The tricky part is determining where the boundary between commitment and overreach lies.  I used to be the announcer for our school’s wrestling matches and would attend the “coaches’ meeting” at the local pub afterward.  Over a beer, one of my students’ fathers tried to ingratiate himself with me by bemoaning what a lazy student his son was.  I couldn’t resist correcting him: “He’s a good kid.  He’s really smart.” Pause.  “You know, he thinks you hate him.” 

The father seemed shocked, as any decent part would be.  “No, he doesn’t.”

I shrugged, “That’s what he told me.”

Did my action help?  I have no idea.  Was it appropriate?  Probably not.  I saw an opportunity to give this kid a voice and jumped at it.  If the guy wouldn’t listen to his son, maybe he’d listen to the teacher he was hitting on.

A legislator or central office administrator reading this might attempt to “solve” the boundary problem by creating a zero-tolerance policy for parent-teacher and student-teacher interactions outside of school.  Such a policy is absolutely untenable.  Even if you forego the bar, you’ll run into your kids and their families at the grocery store, at the burger joint, in the locker room at the gym.  Some teachers are related to the parents of their students or sing in the same church choir.  Teachers cannot simultaneously remain aloof and get actively involved.

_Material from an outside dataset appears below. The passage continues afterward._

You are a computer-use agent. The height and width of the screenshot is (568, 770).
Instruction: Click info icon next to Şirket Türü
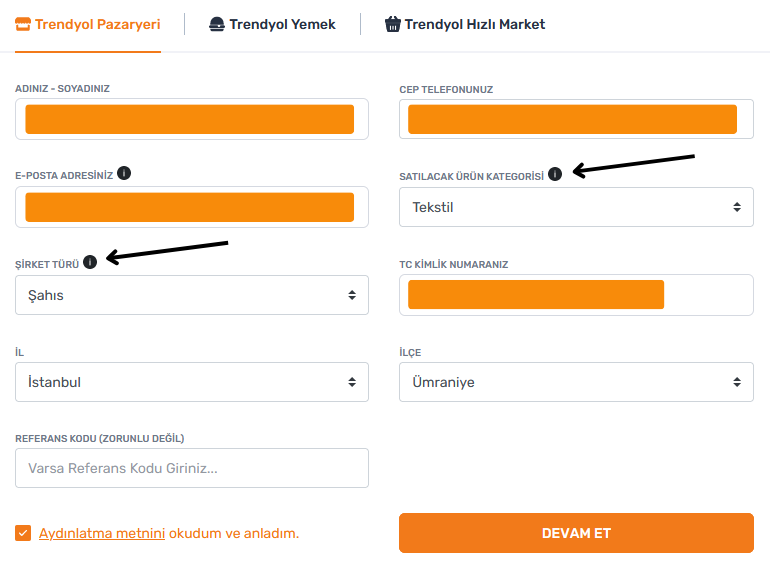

So, again, where do you draw the line?  While others may reject my answer as irresponsible or unenforceable, I think the rightness or wrongness of your behavior lies in its motivation.  If your endgame is the acquisition of gratitude and love from your students or their parents, you have crossed over to the dark side.  

Unfortunately, as in my case, it may only be in retrospect that you recognize your error.